Start of Source material
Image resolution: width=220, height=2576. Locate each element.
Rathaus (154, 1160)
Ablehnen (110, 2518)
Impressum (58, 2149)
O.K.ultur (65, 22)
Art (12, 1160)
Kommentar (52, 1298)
End of Source material
(Assignment) Using the entries above, print each one again without any alteration.

(Exercise result)
Image resolution: width=220, height=2576. Locate each element.
Rathaus (154, 1160)
Ablehnen (110, 2518)
Impressum (58, 2149)
O.K.ultur (65, 22)
Art (12, 1160)
Kommentar (52, 1298)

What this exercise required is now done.